この状況で”浮気をしている”などと言えば、噂好きな貴婦人たちがどんな顔をするか……想像しただけで背筋が冷えた。
だから、クライネは独りで抱え込んだ。
けれど、耐えるつもりはなかった。
彼の裏切りを黙って飲み込み、未来を捧げるつもりなど毛頭ない。
(いつか必ず……婚約を破棄してみせますわ)
しかし決定的な証拠がない以上、動くには早すぎた。糾弾すれば、反対にクライネが悪者扱いされかねない。
そんなもどかしい思いで、ここ数ヶ月を過ごしていた。
◇
そんなある日のお茶会だった。
「ねぇ、クライネ様。バリード様のお誕生日、もうすぐでしょう?」
紅茶を口に運ぼうとしたクライネの手が、そこで止まった。
言われてみれば、確かにそうだった。
バリードの誕生日──表面上は祝わねばならない立場の、あの男の。
(……あぁ、そうでしたわね。すっかり忘れていましたわ)
誕生日の準備。贈り物。段取り。
本来なら婚約者として率先して動くべきなのだろうが、胸の中で嫌悪がふつふつと沸き上がる。

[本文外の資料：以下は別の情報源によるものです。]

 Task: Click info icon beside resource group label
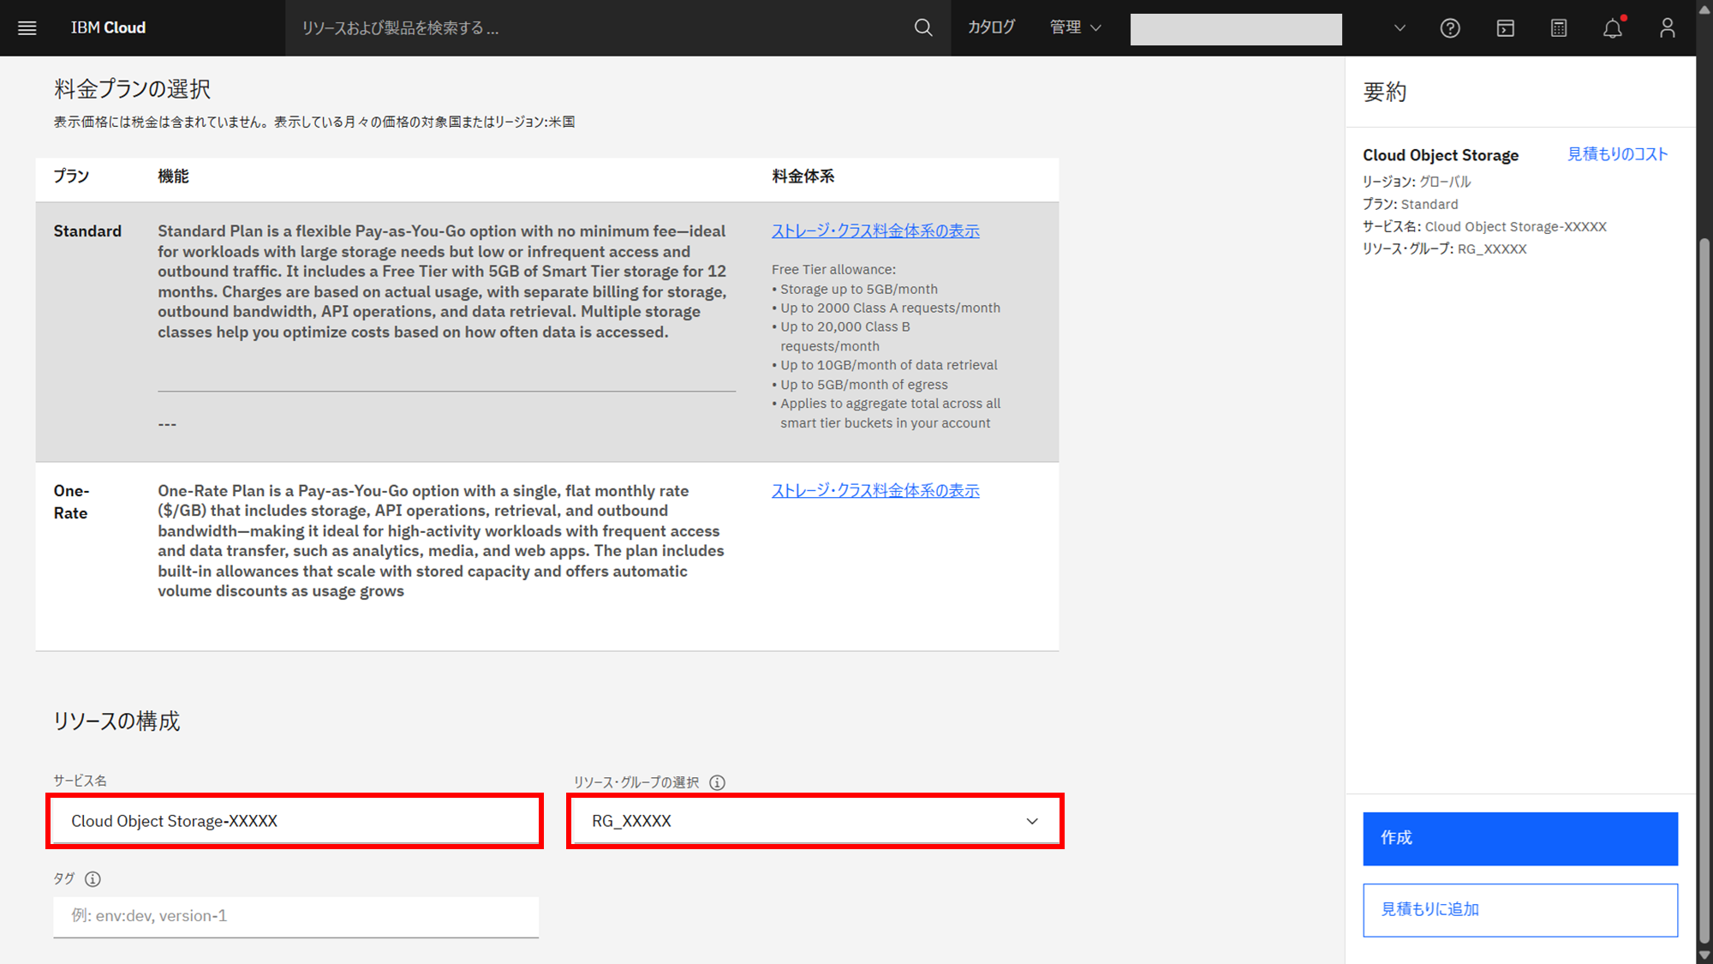718,782
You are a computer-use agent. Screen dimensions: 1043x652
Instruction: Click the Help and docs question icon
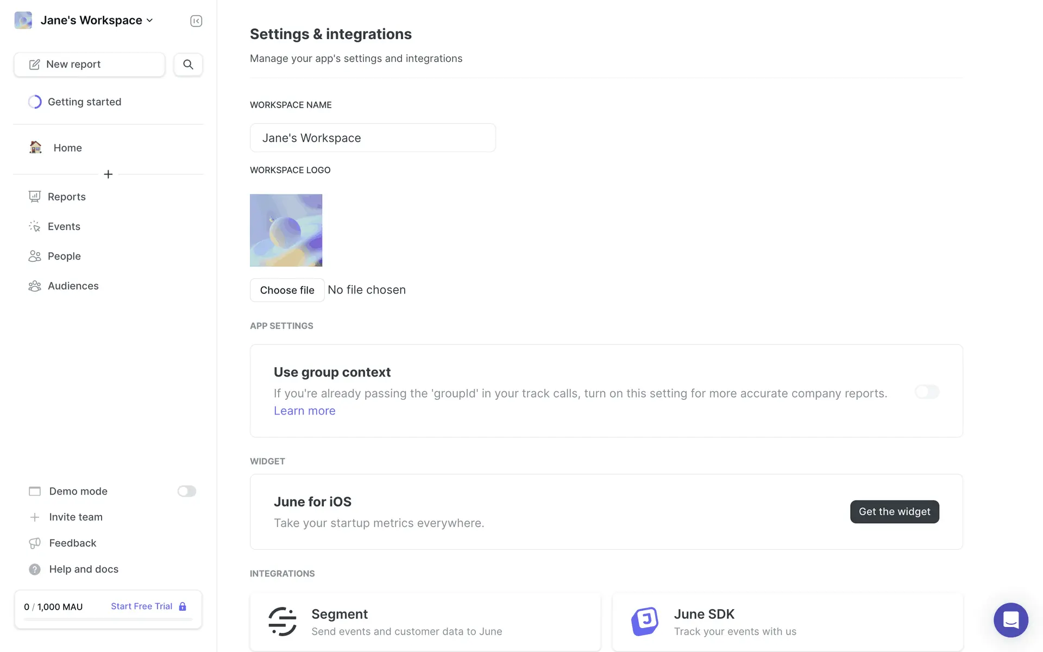click(35, 569)

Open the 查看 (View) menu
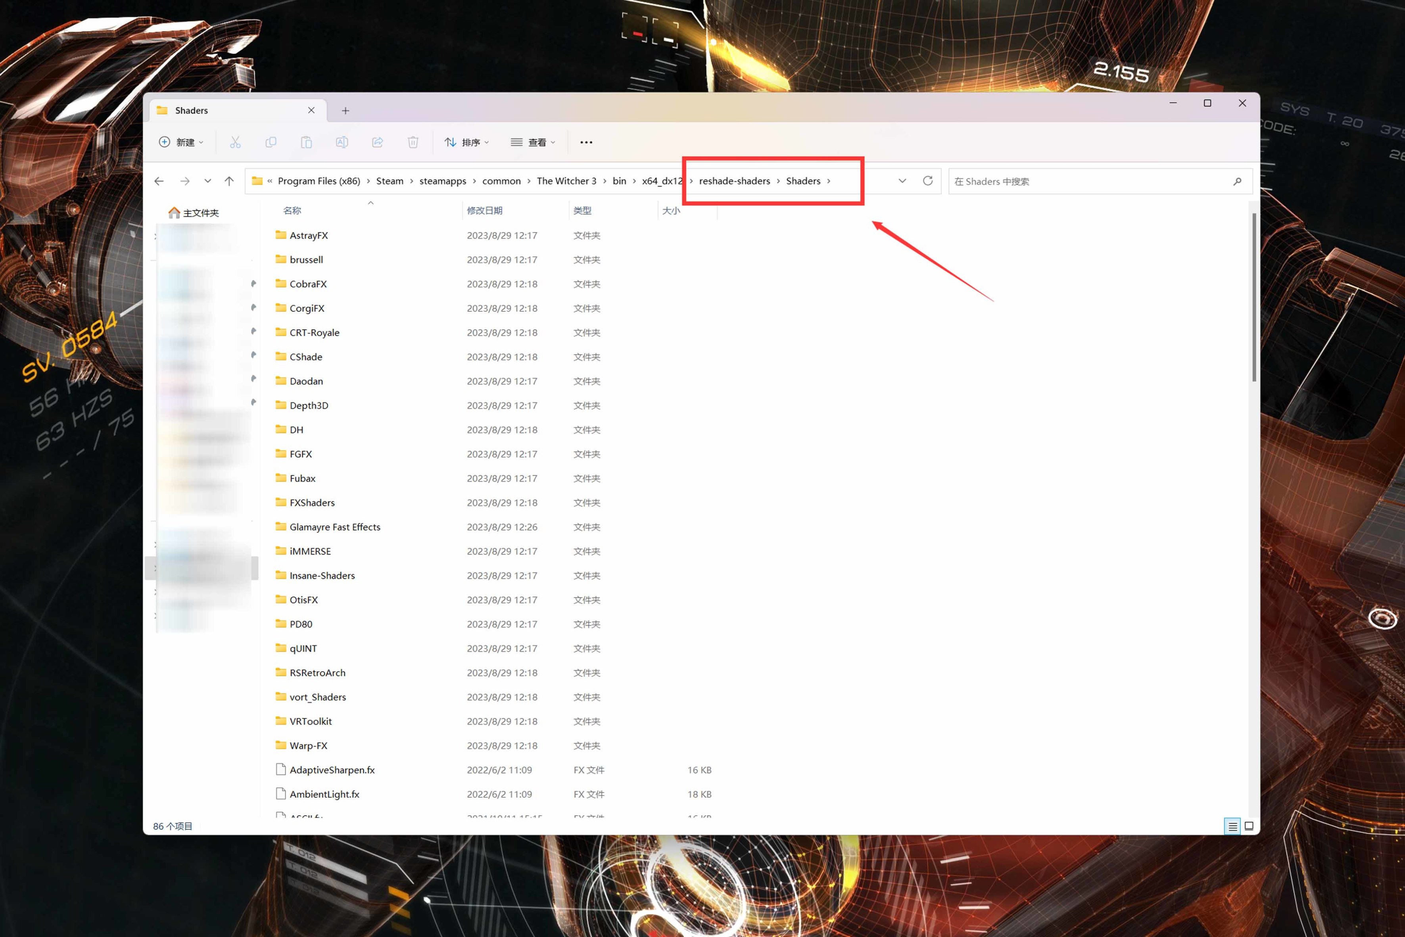(533, 142)
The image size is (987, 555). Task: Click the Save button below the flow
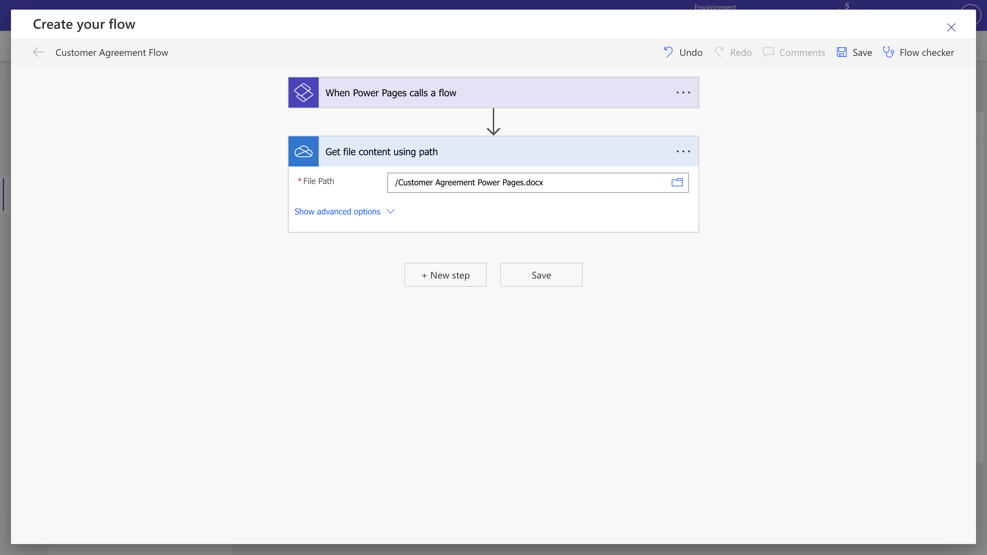click(541, 275)
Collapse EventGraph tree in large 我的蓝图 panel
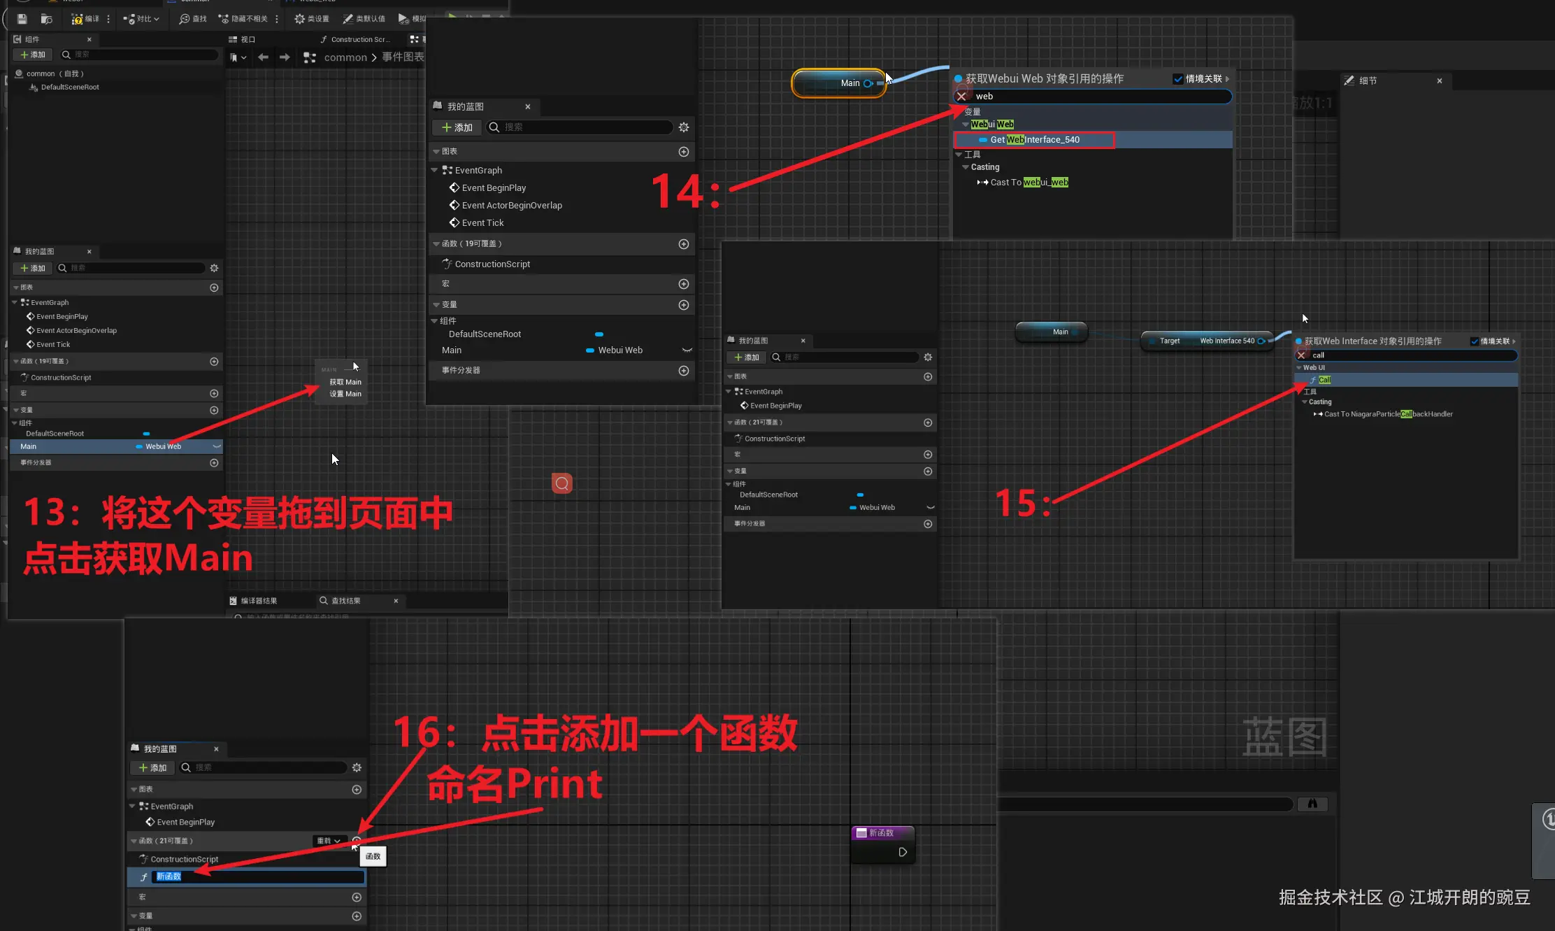This screenshot has height=931, width=1555. tap(434, 170)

(浮気している相手の誕生日を祝うだなんて……皮肉よね)
彼女は小さくため息をついた。
「何か準備しなくては……とは思いますけれど」
そう言いながらも、内心では葛藤が渦を巻いていた。
浮気を繰り返す男に誠意を尽くす義務などない。
それなのに、世間体という鎖が彼女の足を縛っていた。
しかし──次の瞬間、クライネの脳裏にある考えがよぎった。
(……待って)
誕生日。準備。屋敷。
それをバリード本人に知らせずに行う方法。
もしも当日、彼がいつものように誰かと逢っていたとしたら?
その現場へ大勢の令嬢が揃って突入することになる。
そこまで思考が至った瞬間、クライネの胸の奥に、久しく感じたことのない熱がふっと灯った。
「そうね……」
ゆっくりと扇子を閉じ、周囲の令嬢たちへ微笑みかける。
「今回は──サプライズパーティーにするのは、どうかしら?」
令嬢たちは、ぱっと花が咲いたように明るい顔をした。
「まぁ素敵! バリード様、きっと感激なさいますわ!」
「予告なしで邸宅へ伺うなんて、なんてロマンチック!」
無邪気な声が重なる。
誰ひとり、彼女の真意など理解していなかった。
(ええ……ロマンチックでしょうとも。それは、あなた方が想像する類いのものとは違うけれど)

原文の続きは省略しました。